Jumat, 17 September 2010

Hikayat Gajah Terakhir
Oleh Gde Agung Lontar

Aku adalah seekor gajah. Gajah terakhir yang tersisa di muka bumi ini. Dengan begitu berarti aku juga seekor gajah tunggal, yang berkelana sendirian dalam ketuaan. Berkelana dari kota ke kota; hutan dan rimba telah tiada. Hanya belantara sawit dan akasia semata. Di sini, di kota, aku merasa mendapatkan kehidupan yang lebih nyaman. Orang-orang di kota agaknya dapat bersikap lebih ramah kepadaku, dibanding para penjaga kebun-kebun sawit dan akasia itu. Orang-orang yang tinggal di rerumah gubuk kardus dan kayu lapuk ini, atau yang tinggal di pinggir sungai hitam pekat jelantah, atau juga yang berteduh di bawah jalan layang. Tidak, tidak ada yang tinggal di kompleks perumahan mewah. Bukan apa-apa, meskipun anak-anak mereka sesungguhnya merasa senang begitu melihatku melintas di pinggiran perumahan mereka, tetapi ibu-ibu mereka mencemaskan anak-anaknya. Bukan apa-apa. Tentu saja bukan mencemaskan aku akan memakan anak-anak mereka yang manis-manis dan lucu-lucu itu, karena aku tentulah tidak akan melakukannya. Aku masih sangat menyukai dedaunan sebagaimana nenek moyangku dahulu. Juga bukan karena mereka mencemaskan aku suatu ketika akan mengamuk membabi-buta sebagaimana yang pernah dilakukan oleh saudara-saudaraku lama berselang sebelumnya.
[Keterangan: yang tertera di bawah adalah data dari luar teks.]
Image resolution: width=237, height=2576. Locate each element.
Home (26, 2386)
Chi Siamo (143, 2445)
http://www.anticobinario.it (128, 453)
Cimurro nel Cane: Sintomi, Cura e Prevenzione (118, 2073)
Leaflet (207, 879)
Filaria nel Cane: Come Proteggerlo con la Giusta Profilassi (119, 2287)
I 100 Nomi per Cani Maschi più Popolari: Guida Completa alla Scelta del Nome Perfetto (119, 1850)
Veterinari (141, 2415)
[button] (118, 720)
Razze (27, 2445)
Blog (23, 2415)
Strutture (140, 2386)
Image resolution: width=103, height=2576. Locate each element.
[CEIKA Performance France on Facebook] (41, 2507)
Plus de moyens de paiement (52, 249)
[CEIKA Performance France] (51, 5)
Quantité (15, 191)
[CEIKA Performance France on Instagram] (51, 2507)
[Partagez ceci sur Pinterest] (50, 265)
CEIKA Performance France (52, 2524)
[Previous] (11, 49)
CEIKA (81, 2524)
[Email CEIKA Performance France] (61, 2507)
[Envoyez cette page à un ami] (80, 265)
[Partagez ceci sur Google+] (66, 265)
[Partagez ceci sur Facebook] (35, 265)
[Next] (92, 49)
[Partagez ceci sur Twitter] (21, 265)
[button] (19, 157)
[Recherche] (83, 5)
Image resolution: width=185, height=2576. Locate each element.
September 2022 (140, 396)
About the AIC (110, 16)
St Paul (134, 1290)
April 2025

Bagaimana pun mereka tahu bahwa aku adalah seekor gajah yang renta, yang bahkan untuk menyeret tubuhku sendiri pun sudah membuat aku sulit bernapas. Justru karena itu, yang mereka cemaskan adalah kalau-kalau suatu ketika aku tak lagi mampu menyokong tubuhku yang besar dan berat ini, tetapi justru pada saat itu para kekanak itu sedang bermain di dekatku. Ya, kita semua dapat membayangkan apa yang akan terjadi. Karena memahami hal itulah aku tak pernah merasa sakit hati akan ulah para ibu-ibu dari perumahan mewah itu. Ya, anak-anak memang harus kita jaga dengan sangat hati-hati; apalagi di zaman yang berlari seperti ini. Meski demikian, setiap aku melewati depan gerbang taman bermain anak-anak itu, aku tetap juga memberi salam kepada anak-anak itu sambil menggeleng-geleng dan mengibas-ngibaskan daun kupingku yang lebar. Belasan anak-anak yang sedang bermain itu pun lalu berhamburan ke pagar kawat taman perumahan itu, lalu dengan caranya masing-masing balik memberi salam kepadaku. Aku tahu; kanak-kanak yang lucu. Meskipun di belakang kulihat para ibu mencemaskan hal itu.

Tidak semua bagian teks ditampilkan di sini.